Este control neuronal está estrechamente relacionado con la frecuencia cardíaca (FC) y la actividad refleja barorreceptora (28). A partir de la información aferente, a través de una interacción compleja de estimulación e inhibición, las respuestas de las vías simpática y parasimpática modifican la FC para adaptarla a las necesidades de cada momento. El aumento de la FC es la consecuencia de la mayor acción de la vía simpática y la menor actividad parasimpática (es decir, la inhibición vagal), mientras que la disminución de la FC depende principalmente del predominio de la actividad vagal (18,28) Read about Enochlophobia Here https://itspsychology.com/enochlophobia/.
The heart is not a metronome and its beats lack the regularity of a clock, so the HR changes defined as the heart rate variability (HRV) are normal. Changes in HR indicate the ability of the heart to respond to multiple physiological and environmental factors, including breathing, physical exercise, mental stress, hemodynamic and metabolic changes, sleep and orthostatic (3,6 ). The regulation of the autonomic nervous system is directly related to the release of catecholamines, which is sensitive to different training stimuli and is presented as an interesting tool in the identification of acute and chronic responses that result from different training stimuli.
The data obtained from the heart rate transcribe the physical and mental state of rest even at the end of the exercises. In this context, the analysis of the heart rate variability, which consists of the oscillations of the intervals between consecutive heartbeats (9), can be an effective tool to understand the relationship between cardiovascular risk factors and the autonomous response. It is known that parasympathetic activity can be suppressed and is closely related to positive stress due to cardiometabolic complications (20,29).
Interestingly, this same activity can be stimulated by the increase in cardiorespiratory fitness and physical training (18). It has been demonstrated that HRV is a useful tool to control individual adaptations to a training program, as well as for the treatment of disorders such as stress and anxiety (9). Psychological factors such as anxiety, mood and self-confidence have a direct relationship with the performance of athletes and their inability to face sports situations, especially during pre-competition in which the psychological reactions that lead to the athlete can occur failure. Therefore, the purpose of this study was to correlate the variability of heart rate and self-confidence status in elite canoeing athletes.
The study consisted of 34 male athletes with an average age of 20.11 ± 4.82 years, the height of 172.41 ± 9.12 cm and body weight of 68.64 ± 10.1 kg. All the subjects presented more than 3 years of high-performance training and international competition results. Subjects were analyzed during the strength training period of the general training plan established by the Brazilian Canoe Confederation (CBC) to have greater control of all sports activities and nutritional status. The subjects were informed about the objectives and procedures of the study and, after the agreement, signed an informed consent form, which was approved by the Ethics Committee of the Faculty of Medical Sciences of the Santa Casa de Sao Paulo (FCMSCSP) with the number 518,993 of 01/29/2014.
This study was transversal, descriptive and correlational.
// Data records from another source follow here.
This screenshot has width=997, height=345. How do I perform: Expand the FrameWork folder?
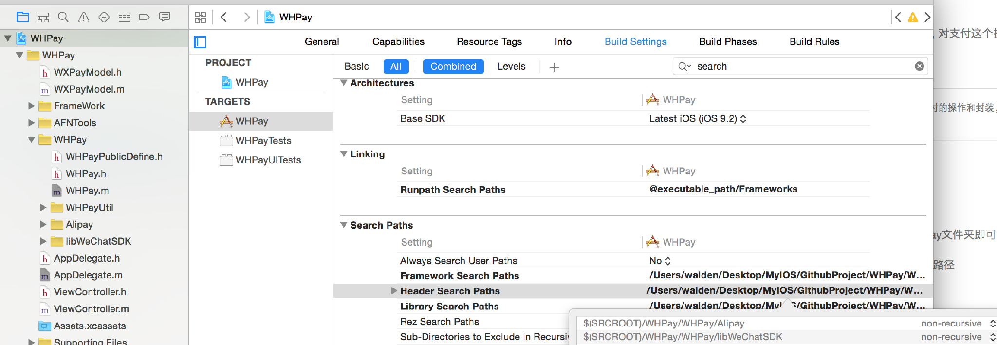[x=31, y=106]
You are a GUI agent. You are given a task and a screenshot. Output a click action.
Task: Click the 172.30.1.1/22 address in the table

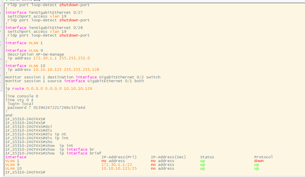coord(117,165)
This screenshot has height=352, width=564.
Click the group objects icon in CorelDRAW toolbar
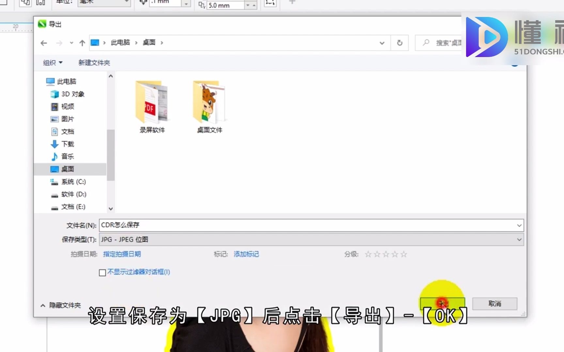[x=25, y=3]
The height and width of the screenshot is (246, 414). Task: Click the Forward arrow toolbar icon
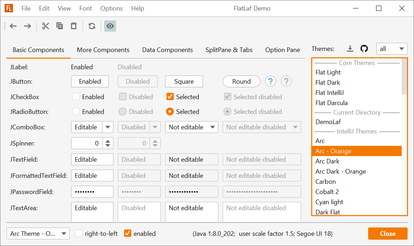click(x=27, y=26)
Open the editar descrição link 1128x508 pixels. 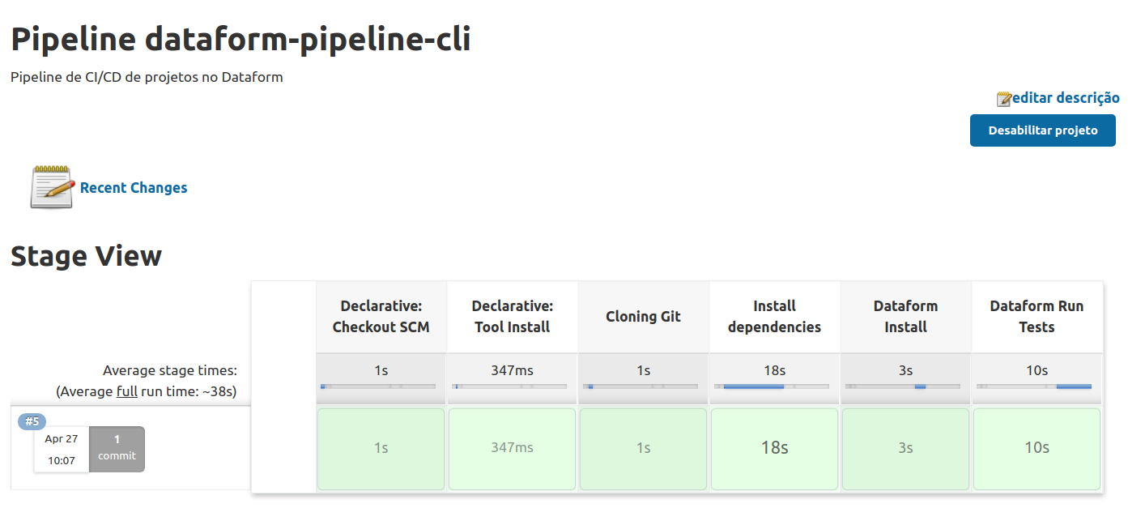1064,97
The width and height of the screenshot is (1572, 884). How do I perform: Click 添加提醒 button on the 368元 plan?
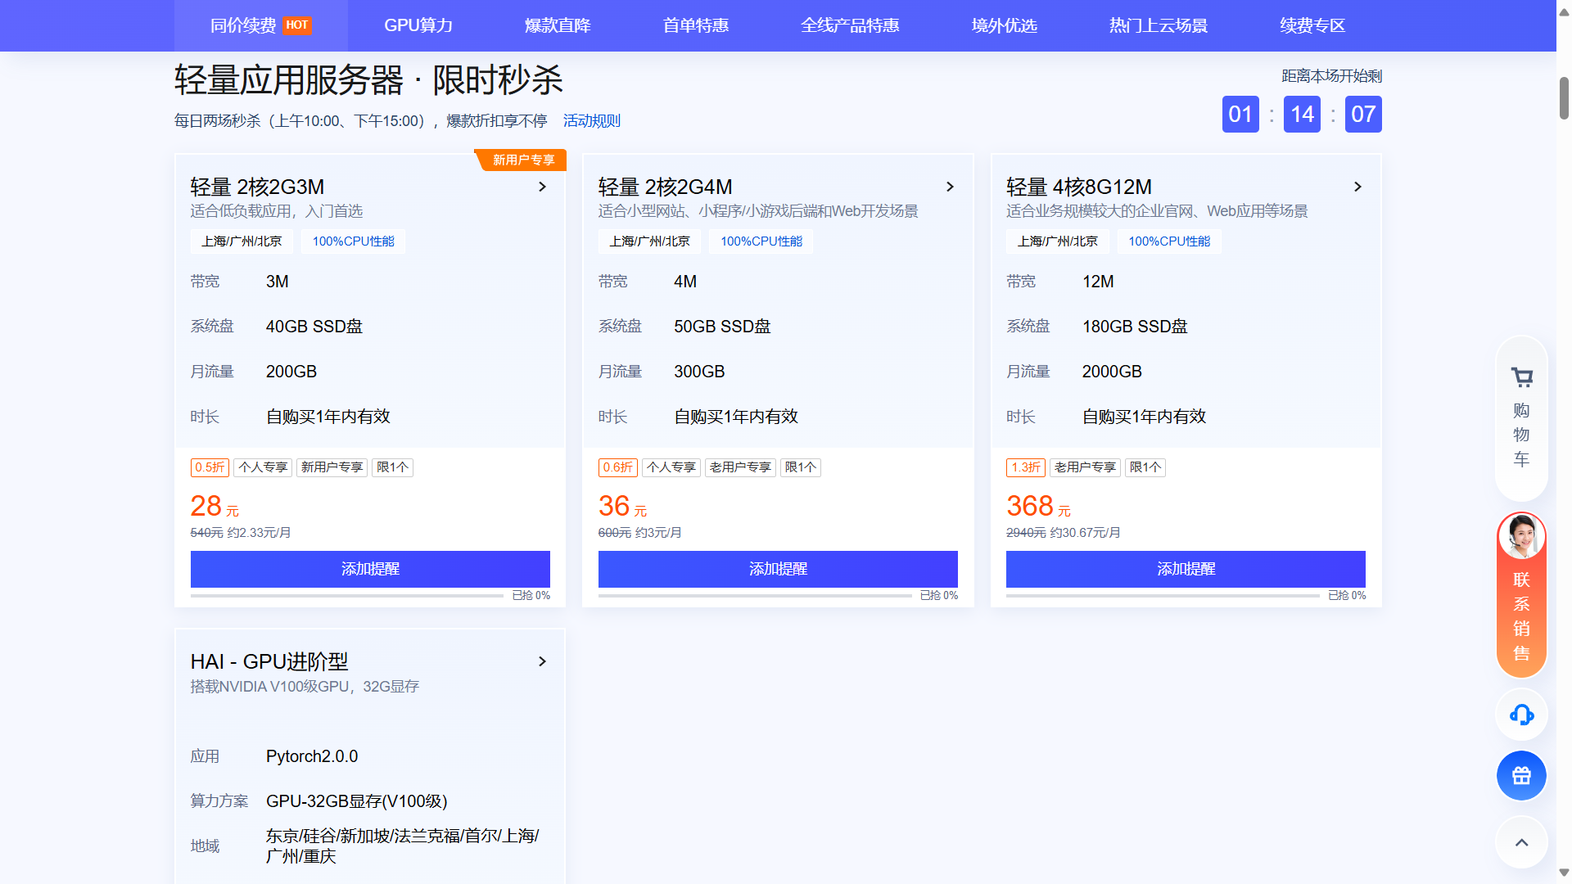tap(1185, 569)
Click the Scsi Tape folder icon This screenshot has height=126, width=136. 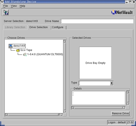click(18, 50)
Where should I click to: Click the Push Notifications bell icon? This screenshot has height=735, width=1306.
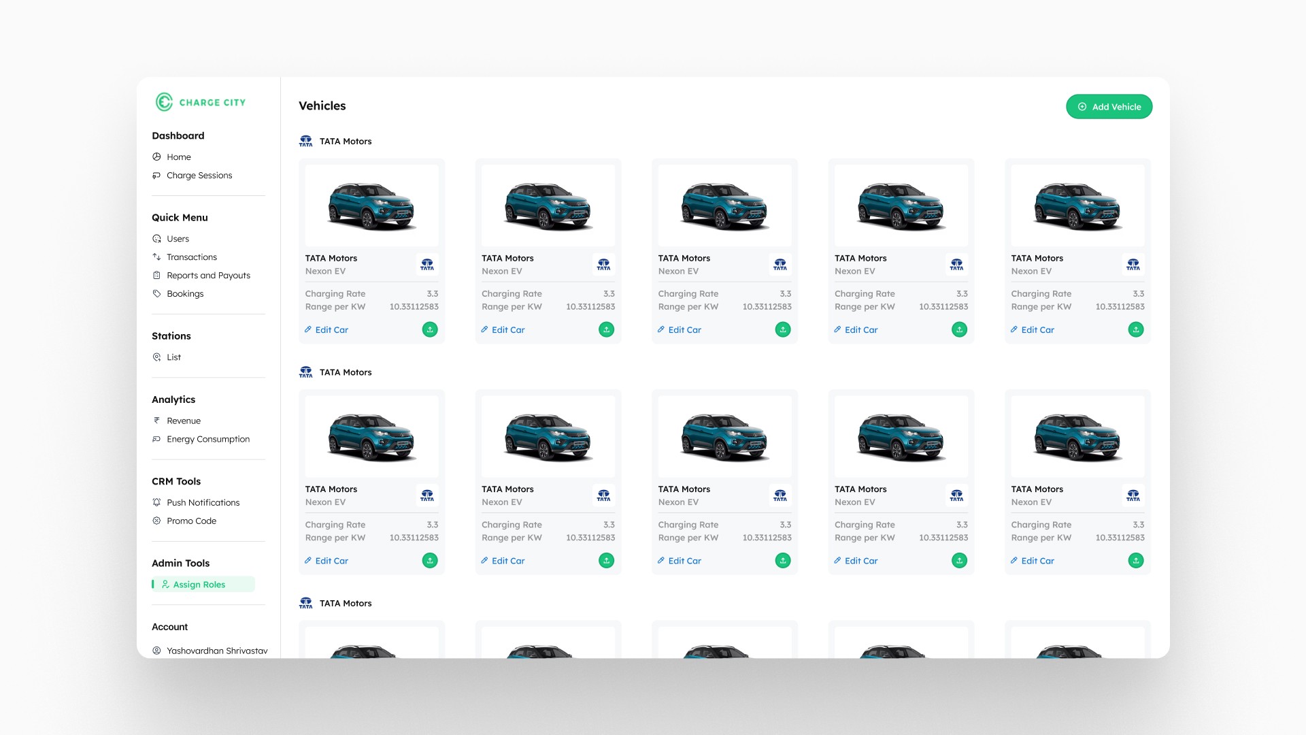pyautogui.click(x=156, y=502)
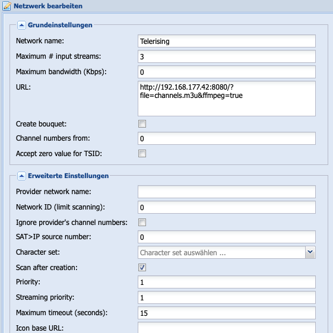This screenshot has width=333, height=333.
Task: Click inside the URL text area
Action: tap(227, 99)
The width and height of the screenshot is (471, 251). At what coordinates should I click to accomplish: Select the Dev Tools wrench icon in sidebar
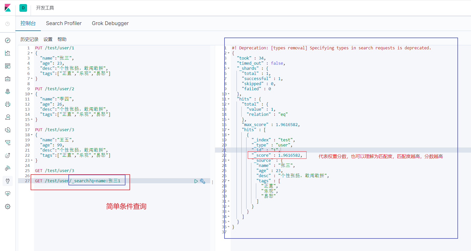[x=8, y=181]
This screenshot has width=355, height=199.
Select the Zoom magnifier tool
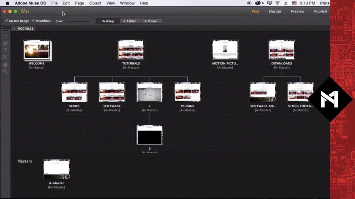point(5,71)
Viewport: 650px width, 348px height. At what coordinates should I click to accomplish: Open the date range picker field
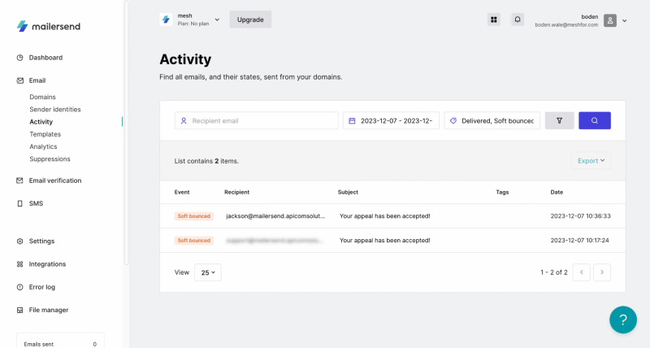(391, 120)
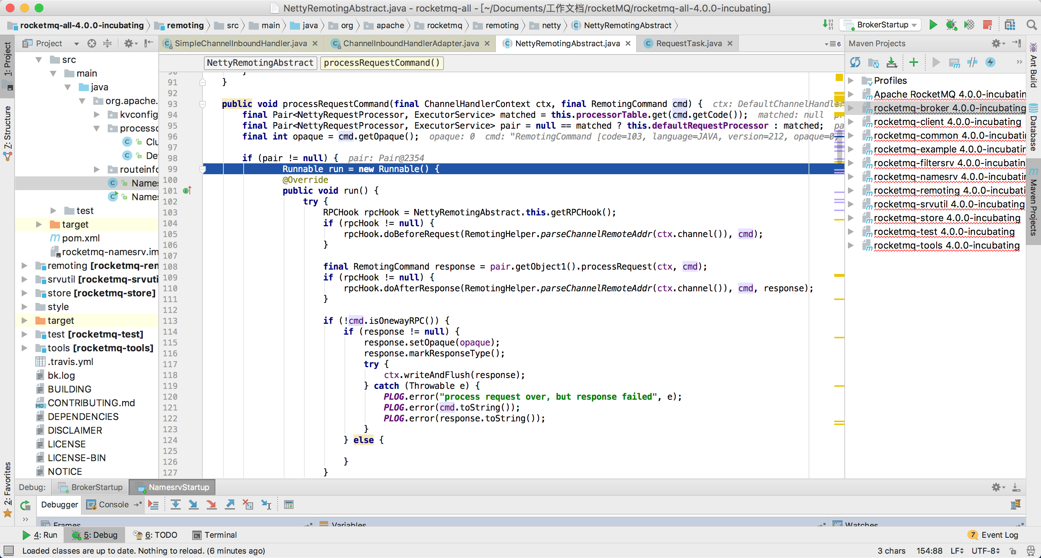Click Show Execution Point icon
The width and height of the screenshot is (1041, 558).
tap(153, 504)
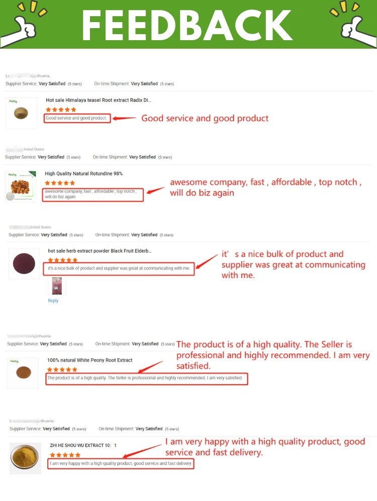377x501 pixels.
Task: Click the ZHI HE SHOU WU EXTRACT 10:1 title
Action: point(83,445)
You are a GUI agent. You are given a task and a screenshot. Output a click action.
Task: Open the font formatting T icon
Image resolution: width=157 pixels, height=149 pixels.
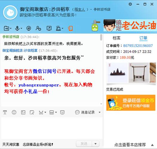pos(5,112)
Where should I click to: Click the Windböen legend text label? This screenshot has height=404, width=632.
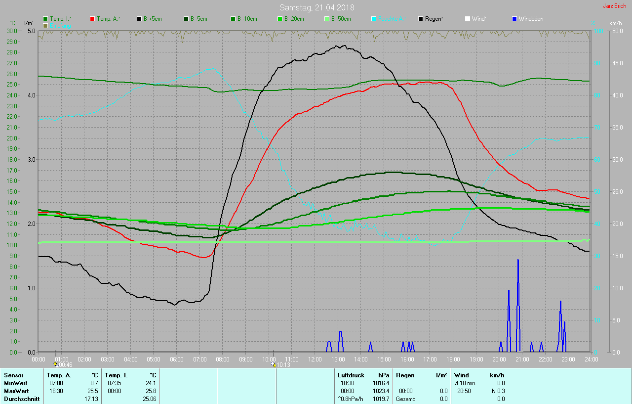[531, 19]
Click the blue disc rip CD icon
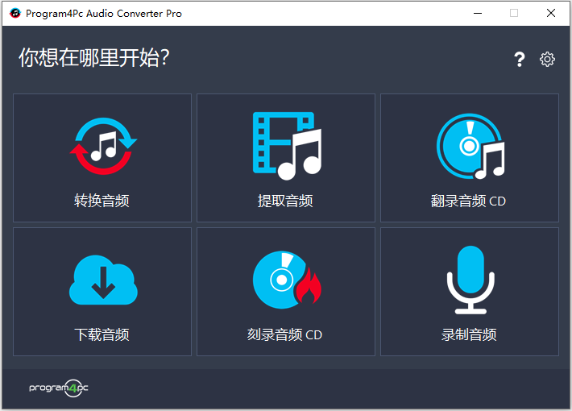 click(470, 146)
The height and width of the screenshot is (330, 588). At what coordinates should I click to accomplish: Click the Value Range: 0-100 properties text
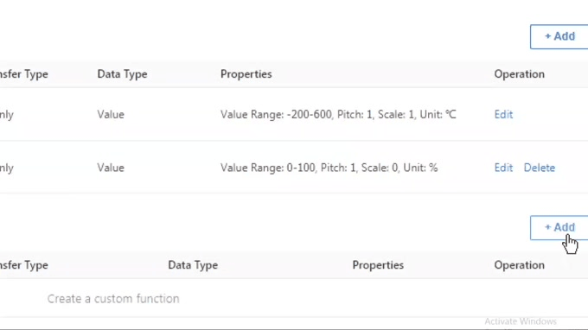[x=329, y=168]
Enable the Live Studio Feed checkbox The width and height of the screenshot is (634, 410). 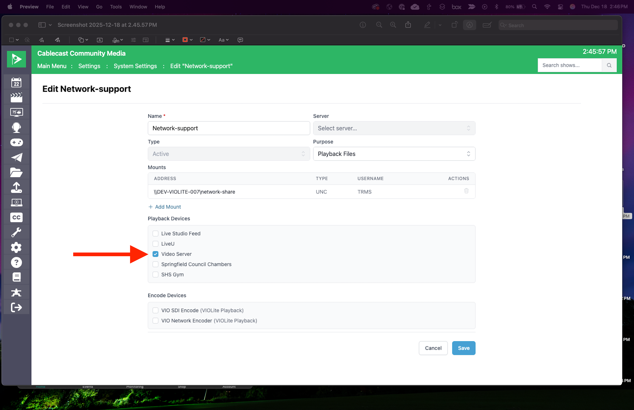[x=155, y=233]
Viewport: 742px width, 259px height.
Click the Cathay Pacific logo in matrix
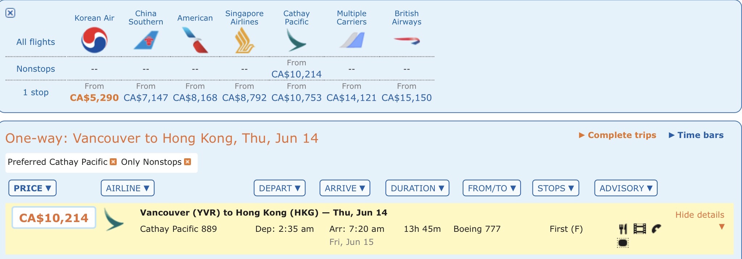pyautogui.click(x=296, y=40)
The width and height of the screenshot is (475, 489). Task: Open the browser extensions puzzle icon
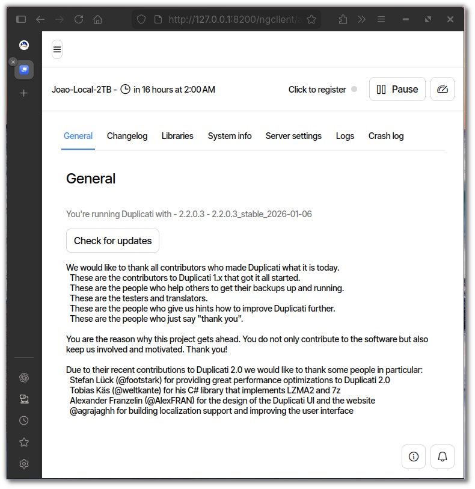click(343, 19)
The subjects maintained their training programs during the month prior to the investigation. The evaluation of self-confidence states was performed immediately before the heart rate variability test. The inventory was read item by item by the evaluator so that all subjects could mark their response. The subjects did not consume any dietary or ergogenic supplement before or during the study.
Heart Rate Variability (HRV)
For the analysis of heart rate variability (HRV), the resting heart rate was recorded beat-by-beat using a heart rate monitor (Polar®, model RS800, Kempele, Finland), validated for the purposes of this study for determining the RR intervals (13). While the subjects breathed normally in the supine position for 30 minutes, the tape of the electrode was placed at the level of the xiphoid process of the sternum. The watch to capture the information was fixed on the wrist, which kept the arms extended to the side of the body. All athletes were instructed to abstain from caffeine and physical activity for 24 hours before the test, and the assessments were made in the morning to avoid possible circadian rhythm influences,
The data was recorded in the beat-to-beat mode in milliseconds, which was downloaded by infrared transmission to a laptop from the Polar Pro Trainer software (version 5.41.002). The data filtering method followed two steps: (a) digital filtering through the software used to download the data; and (b) manual filtering to visually verify the variations between heart rate ranges that allowed eliminating abnormal intervals (9,12). A thousand RR intervals were used to analyze the data, which were calculated using the Kubios VFC software, version 2.0, the average RR intervals (M-IRR) and the heart rate variability index using the linear method, and in the time domain: rMSSD
The rMSSD index corresponds to the quadratic mean of the successive square differences between the consecutive RR intervals, in which it represents the predominance of the activity of the parasympathetic autonomic nervous system (18). The SDNN index reflects the participation of both branches of the autonomic nervous system (ANS) and represents the standard deviation of the mean of all normal RR intervals, expressed in milliseconds (3). The VFC undergoes transformations in fundamental oscillatory components in the frequency domain where the low-frequency components are analyzed (BF – 0.04 to 0.15 Hz), which is related to the joint action of the vagal and sympathetic components with predominance of the sympathetic over the heart, and high frequency components (AF – 0.15 to 0.4 Hz). The latter is an indication of the action of the vagus nerve in the heart. In addition, the BF / AF ratio is characterized by sympathetic-vagal equilibrium over the heart.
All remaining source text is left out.